[Saved data entries]
════════════════

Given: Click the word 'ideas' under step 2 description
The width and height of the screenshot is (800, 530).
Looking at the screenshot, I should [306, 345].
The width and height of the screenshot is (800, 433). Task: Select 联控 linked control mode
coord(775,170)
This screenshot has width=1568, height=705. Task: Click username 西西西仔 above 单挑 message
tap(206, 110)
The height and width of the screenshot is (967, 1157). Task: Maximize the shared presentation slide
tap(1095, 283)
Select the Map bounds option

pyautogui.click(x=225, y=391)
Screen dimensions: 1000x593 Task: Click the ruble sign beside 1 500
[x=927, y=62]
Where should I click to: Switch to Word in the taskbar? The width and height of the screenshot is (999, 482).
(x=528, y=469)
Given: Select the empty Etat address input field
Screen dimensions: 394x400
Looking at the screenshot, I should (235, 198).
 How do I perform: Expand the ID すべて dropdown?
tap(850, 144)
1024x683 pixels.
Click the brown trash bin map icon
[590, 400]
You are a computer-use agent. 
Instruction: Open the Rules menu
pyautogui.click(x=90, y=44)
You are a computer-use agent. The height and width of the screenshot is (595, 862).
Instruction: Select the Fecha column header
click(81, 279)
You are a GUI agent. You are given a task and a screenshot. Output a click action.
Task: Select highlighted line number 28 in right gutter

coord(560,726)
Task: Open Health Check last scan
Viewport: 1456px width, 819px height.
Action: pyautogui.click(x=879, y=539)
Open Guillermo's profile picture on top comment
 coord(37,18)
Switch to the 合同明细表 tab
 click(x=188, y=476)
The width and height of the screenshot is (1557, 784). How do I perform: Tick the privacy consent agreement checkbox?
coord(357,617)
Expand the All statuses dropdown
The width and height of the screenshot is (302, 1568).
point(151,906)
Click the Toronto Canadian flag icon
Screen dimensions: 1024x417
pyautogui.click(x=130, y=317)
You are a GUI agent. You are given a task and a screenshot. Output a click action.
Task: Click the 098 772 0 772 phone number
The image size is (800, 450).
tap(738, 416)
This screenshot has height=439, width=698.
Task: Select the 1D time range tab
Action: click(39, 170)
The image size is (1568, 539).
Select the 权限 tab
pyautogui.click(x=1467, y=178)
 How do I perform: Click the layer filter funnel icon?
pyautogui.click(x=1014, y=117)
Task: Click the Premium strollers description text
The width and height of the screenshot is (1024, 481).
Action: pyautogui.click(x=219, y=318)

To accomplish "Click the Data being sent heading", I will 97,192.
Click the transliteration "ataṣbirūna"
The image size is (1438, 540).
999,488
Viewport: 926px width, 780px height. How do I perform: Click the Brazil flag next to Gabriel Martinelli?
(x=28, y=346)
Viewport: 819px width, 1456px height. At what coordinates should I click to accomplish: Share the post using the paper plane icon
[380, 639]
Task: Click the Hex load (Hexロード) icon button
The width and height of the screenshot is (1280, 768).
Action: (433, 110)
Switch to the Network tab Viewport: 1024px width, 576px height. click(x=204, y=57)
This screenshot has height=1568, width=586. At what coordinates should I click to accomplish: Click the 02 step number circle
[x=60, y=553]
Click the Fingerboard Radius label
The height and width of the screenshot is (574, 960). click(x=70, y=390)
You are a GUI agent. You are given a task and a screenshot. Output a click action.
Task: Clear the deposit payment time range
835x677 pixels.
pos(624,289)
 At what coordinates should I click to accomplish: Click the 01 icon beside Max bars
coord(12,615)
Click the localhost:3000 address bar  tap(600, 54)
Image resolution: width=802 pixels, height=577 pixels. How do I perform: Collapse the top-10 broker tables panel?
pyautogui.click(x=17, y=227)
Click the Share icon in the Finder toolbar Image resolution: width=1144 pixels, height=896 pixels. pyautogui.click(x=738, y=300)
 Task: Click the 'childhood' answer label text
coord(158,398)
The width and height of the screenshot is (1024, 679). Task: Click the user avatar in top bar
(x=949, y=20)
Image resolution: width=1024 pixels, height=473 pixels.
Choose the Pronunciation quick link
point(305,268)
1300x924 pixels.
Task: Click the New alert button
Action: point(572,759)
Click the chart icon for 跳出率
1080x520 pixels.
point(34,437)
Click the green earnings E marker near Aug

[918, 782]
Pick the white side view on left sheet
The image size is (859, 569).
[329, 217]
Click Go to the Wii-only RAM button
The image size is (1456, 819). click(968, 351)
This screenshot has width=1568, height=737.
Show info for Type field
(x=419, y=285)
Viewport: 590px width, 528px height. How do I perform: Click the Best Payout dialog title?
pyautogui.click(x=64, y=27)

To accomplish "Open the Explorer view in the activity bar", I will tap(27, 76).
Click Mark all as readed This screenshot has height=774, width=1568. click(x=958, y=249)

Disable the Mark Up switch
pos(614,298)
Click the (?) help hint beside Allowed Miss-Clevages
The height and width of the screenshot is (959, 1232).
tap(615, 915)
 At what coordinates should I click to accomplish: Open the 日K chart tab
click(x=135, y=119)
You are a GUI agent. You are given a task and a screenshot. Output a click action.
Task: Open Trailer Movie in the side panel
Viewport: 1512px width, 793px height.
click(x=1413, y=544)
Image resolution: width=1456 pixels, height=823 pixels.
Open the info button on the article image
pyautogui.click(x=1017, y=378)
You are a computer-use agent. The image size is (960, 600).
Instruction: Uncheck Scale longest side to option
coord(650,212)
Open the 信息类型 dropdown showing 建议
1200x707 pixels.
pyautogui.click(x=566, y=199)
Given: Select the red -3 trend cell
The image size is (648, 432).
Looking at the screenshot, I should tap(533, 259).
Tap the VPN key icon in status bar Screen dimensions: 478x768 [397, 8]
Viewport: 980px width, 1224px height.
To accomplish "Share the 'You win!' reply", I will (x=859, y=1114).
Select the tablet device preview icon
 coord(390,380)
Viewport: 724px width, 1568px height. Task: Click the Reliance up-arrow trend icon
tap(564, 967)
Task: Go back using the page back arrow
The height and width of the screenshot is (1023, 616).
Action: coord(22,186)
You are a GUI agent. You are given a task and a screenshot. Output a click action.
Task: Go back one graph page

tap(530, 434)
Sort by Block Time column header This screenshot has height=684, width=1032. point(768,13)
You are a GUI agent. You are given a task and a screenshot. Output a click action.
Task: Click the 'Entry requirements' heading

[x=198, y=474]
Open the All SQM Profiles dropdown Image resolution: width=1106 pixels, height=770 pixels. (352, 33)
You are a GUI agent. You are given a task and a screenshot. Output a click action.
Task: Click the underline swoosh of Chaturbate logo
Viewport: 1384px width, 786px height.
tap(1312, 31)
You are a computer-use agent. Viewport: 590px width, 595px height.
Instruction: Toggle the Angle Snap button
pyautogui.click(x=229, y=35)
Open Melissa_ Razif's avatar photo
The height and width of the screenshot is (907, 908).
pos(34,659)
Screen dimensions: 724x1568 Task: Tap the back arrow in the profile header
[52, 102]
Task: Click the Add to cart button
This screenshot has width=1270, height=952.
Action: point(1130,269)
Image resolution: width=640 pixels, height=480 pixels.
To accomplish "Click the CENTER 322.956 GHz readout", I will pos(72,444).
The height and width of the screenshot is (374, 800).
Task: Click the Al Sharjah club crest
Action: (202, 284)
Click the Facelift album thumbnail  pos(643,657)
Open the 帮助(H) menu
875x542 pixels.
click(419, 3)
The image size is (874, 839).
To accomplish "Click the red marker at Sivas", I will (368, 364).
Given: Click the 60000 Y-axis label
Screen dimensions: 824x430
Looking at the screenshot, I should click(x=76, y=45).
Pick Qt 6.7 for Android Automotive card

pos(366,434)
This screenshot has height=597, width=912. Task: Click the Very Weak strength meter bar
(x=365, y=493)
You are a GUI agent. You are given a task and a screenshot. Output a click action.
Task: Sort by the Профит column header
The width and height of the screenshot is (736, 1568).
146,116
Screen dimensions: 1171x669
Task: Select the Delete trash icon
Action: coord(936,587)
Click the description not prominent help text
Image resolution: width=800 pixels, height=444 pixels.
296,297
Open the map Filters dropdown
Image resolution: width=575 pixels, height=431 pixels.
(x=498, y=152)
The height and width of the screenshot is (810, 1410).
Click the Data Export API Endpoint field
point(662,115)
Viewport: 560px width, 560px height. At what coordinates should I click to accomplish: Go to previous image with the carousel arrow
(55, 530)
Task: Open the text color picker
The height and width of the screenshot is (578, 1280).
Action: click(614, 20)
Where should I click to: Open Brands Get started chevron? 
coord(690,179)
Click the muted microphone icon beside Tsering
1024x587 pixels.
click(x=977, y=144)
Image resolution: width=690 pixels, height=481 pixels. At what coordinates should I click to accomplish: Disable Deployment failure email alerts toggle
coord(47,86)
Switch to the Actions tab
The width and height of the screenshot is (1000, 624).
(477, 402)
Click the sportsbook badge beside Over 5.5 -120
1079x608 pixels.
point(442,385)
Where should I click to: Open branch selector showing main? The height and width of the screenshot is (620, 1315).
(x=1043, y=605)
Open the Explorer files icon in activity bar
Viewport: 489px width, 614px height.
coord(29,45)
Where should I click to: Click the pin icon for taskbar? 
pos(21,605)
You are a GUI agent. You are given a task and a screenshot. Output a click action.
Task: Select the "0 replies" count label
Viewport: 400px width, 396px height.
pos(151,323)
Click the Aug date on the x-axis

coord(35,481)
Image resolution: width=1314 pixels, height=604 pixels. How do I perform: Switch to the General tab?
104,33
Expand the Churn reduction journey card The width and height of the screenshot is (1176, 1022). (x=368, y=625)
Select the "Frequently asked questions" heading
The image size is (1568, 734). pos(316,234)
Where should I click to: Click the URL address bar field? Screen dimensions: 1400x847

════════════════

» **WHAT TO WORK ON**
Where a line in the records above includes the string "activity", show it.

» **RESULT OF THIS TASK**
To accomplish "Open the Explorer view in the activity bar", I will tap(27, 76).
Open the Explorer files icon in activity bar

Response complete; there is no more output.